I don't agree with it in case of Google. I may be mistaken, but my impression
was that they sort of separate their products into two groups - the ad-related
are earning the money, and then the money is spent on funding something else
(like GMail), with little direct connection between the two groups. That is,
products like GMail certainly help Google earn more money on ads, but are not
themselves optimized for ad-related purposes.

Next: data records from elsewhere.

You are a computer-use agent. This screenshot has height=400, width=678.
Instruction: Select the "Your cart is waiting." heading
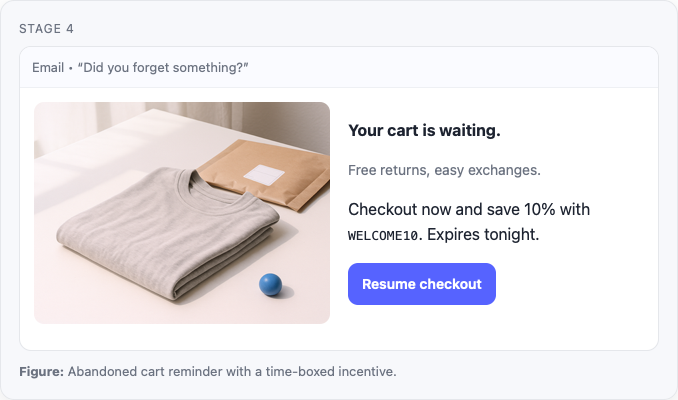pos(424,130)
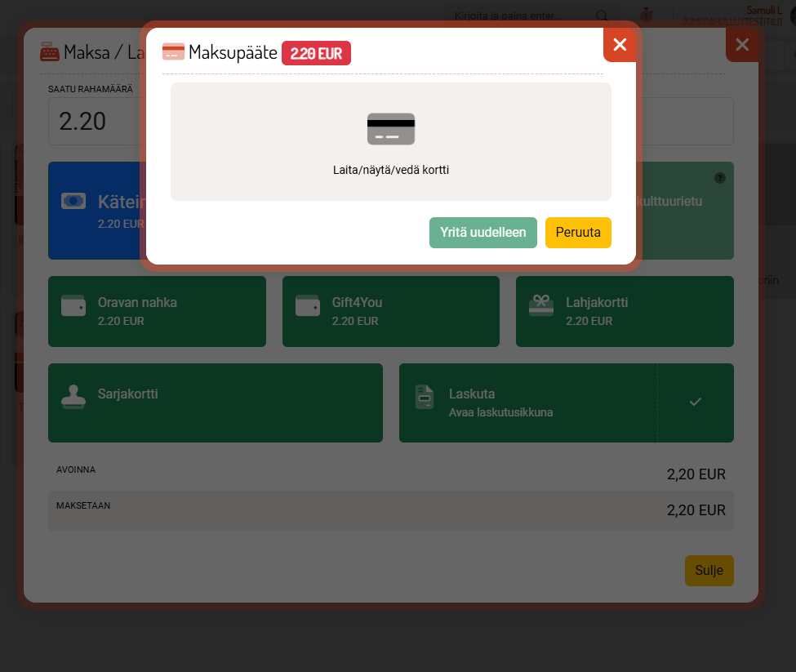796x672 pixels.
Task: Choose the Käteinen cash payment tile
Action: pyautogui.click(x=94, y=211)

> _I think that machine learning has tremendous things to offer society, but I
> 'm not sure I'm super excited about a company using smartish machines to
> pull meaning and context from my emails so that we can save some percentage
> of users 10 seconds when they reply to something._

I think you're seriously underestimating the potential for productivity gains
here. Mobile use case is perfect for replying to e-mails, but mobile
experience totally sucks. This service, if it works as advertised, will be
probably saving not 10 seconds, but something like one minute _per e-mail_.
That + friction reduction have enabling properties that make people do things
they didn't before (e.g. I often don't reply to e-mails on a phone only
because it's too slow, opting to browse Facebook instead), and aggregated that
can help liberate _a lot_ of time.

------
davedx
Meanwhile, Twitter change their favourites from stars to hearts.

------
deckar01
I kept imagining it would generate responses based on MY past emails until the
end of the article. Example "When does your flight leave for Paris?", I was
imagining it would pull the info from Google Now to reply "Friday at 9am", but
I don't think it is built for this type of specific question.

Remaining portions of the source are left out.